Francois Caen frcaen@gmail.com wrote:
Wow! Odd! RH says 8TB but ext3 FAQ says 4TB.
Any filesystem originally designed for 32-bit x86 is full of signed 32-bit structures. The 2^31 * 512 = 1.1TB (1TiB) limit comes from those structures using a 512 sector size.
Ext3 has used a couple of different techniques to allow larger and larger support. Depending on the hardware, kernel (especially 2.4), etc..., there can be limits at 1, 2, 4, 8 and 16TiB.
Which is why the "common denominator" is 1.1TB (1TiB). It was rather enfuriating in front of a client when I attempted to mount one 2TB Ext3 volume over a SAN created by one Red Hat Enterprise Linux from another. For the "heck of it" -- I created a 1TB and tried again ... it worked.
ReiserFS 3 has the same issue, it grew up as a PC LBA32 filesystem. ReiserFS 4 is supposed 64-bit clean. Although JFS for Linux came from OS/2 (32-bit PC) and not AIX/Power (true 64-bit), it was designed to be largely "64-bit clean" too. XFS came from Irix/MIPS4000+ (true 64-bit).
Both JFS and XFS would _not_ work on 32-bit Linux until patched with complete POSIX32 Large File Support (LFS). LFS became standard in the x86 target Linux kernel 2.4 and GLibC 2.2 (Red Hat Linux 7.x / Red Hat Enterprise Linux 2.1).
Joshua, thanks for the reply on this. There's something kludgy about having to do softraid across 2 partitions before formatting.
RAID-0 is an _ideal_ software RAID. Striping is best handled by the OS, which can schedule over multiple I/O options. In 2x and 4x S940 Opteron systems with at least one AMD8131 (dual PCI-X channels), I put a 3Ware card on each PCI-X channel connected to the same CPU and stripe with LVM. The CPU interlaces writes directly over two (2) PCI-X channels to two (2) 3Ware cards. Ultimate I/O affinity, no bus arbitration overhead, etc..., as well as the added performance of striping.
The only negative is if one 3Ware card dies. But that's why I keep a spare per N servers (typically 1 for every 4 servers, 8 cards total).
It adds a layer of complexity and reduces reliability.
That varies. Yes, various kernel storage approaches -- especially LVM2/Device Manager (DM) at this point -- have race conditions if you use more than one operation. E.g., resizing and snapshots, RAID-1 (DM) atop of RAID-0, etc... But I _only_ use LVM/LVM2 with its native RAID-0 stripe, and across two (2) 3Ware cards.

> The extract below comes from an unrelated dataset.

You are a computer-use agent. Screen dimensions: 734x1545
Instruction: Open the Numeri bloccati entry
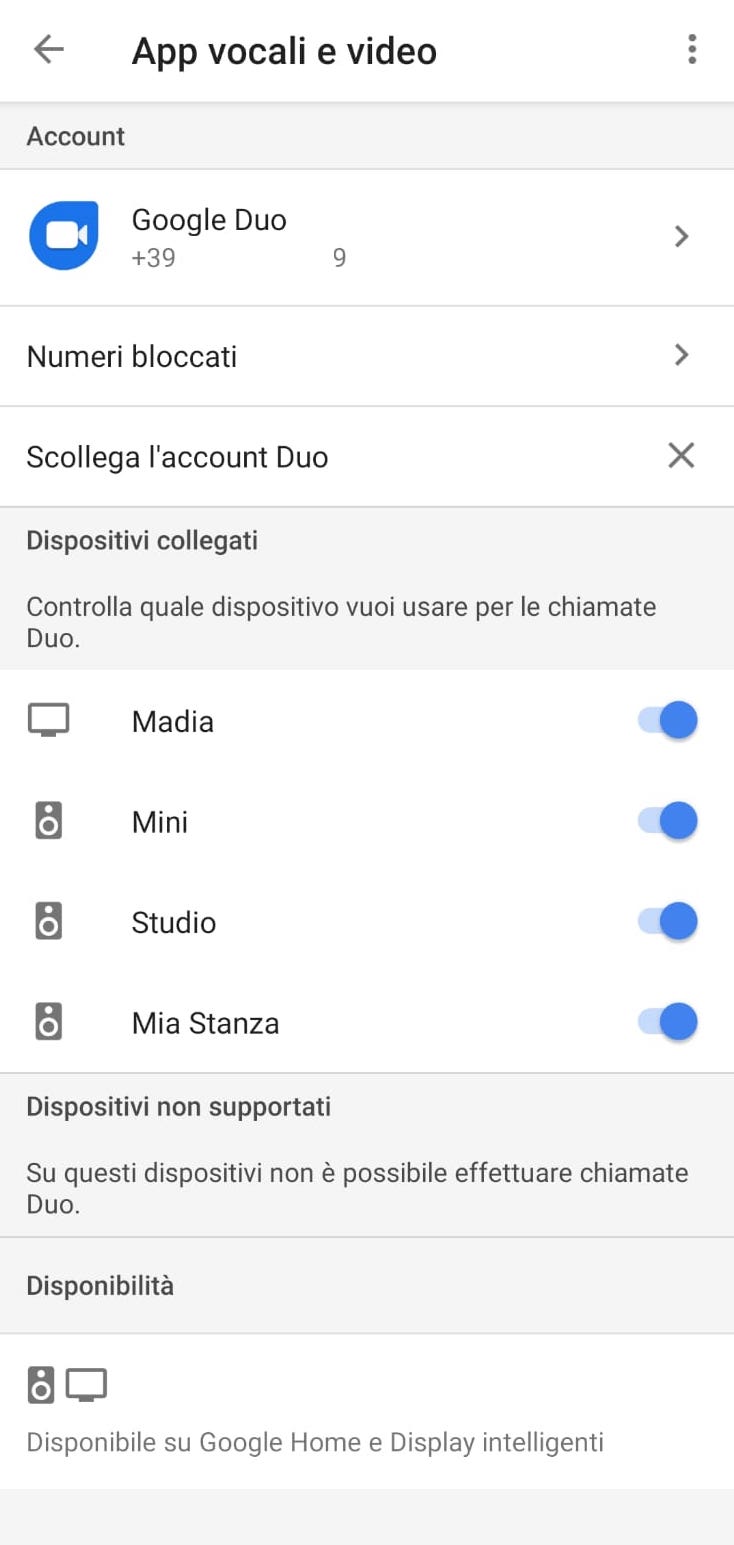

I've yet to have an issue. But that's probably because LVM2 doesn't require DM for RAID-0. DM is required for RAID-1, snapshots, FRAID meta-data, etc...
Joshua Baker-LePain jlb17@duke.edu wrote:
I wouldn't call it that odd. RH patches their kernels to a fair extent, both for stability and features.
Yep. They are _very_ well trusted. Now if they'd put that into XFS too, I'd be a happy camper.
mke2fs -b 4096 -j -m 0 -R stride=1024 -T largefile4 /dev/md0
BTW, aren't you worried about running out of inodes?
At the same time, have you benchmarked how much faster a full fsck takes using 1 inode per 4MiB versus the standard 16-64KiB?
That would be an interesting test IMHO.
Err, it's not a kludge and it's not a trick. Those 2 "disks" are hardware RAID5 arrays from 2 12 port 3ware 9500 cards. I like 3ware's hardware RAID, and those are the biggest (in terms of ports) cards 3ware makes. So, I hook 12 disks up to each card, and the OS sees those as 2 SCSI disks. I then do the software RAID to get 1) speed and 2) one partition to present to the users. Folks (myself included) have been doing this for years.
I am in total agreeance with you, with one exception. I always make 2 volumes (one System, one Data) per card (yes, I'm aware of the 9.2 firmware bug, hence why I have avoided the 9500S largely, although 9.2.1.1 seems promising now that it's officially released). So in my case, I'd have two RAID-0 stripes.
BTW, supposedly 3Ware supports volumes across up to 4 cards. Have you tried this? I have not myself.
The one gotcha in this setup (other than not being able to boot from the big RAID5 arrays, since each is >2TiB)
Another reason to create a "System" volume and a "Data" volume. My "System" volume is typically 2/4 drives in RAID-1/10. My "Data" volume is typically RAID-5, or if I really need performance, RAID-10.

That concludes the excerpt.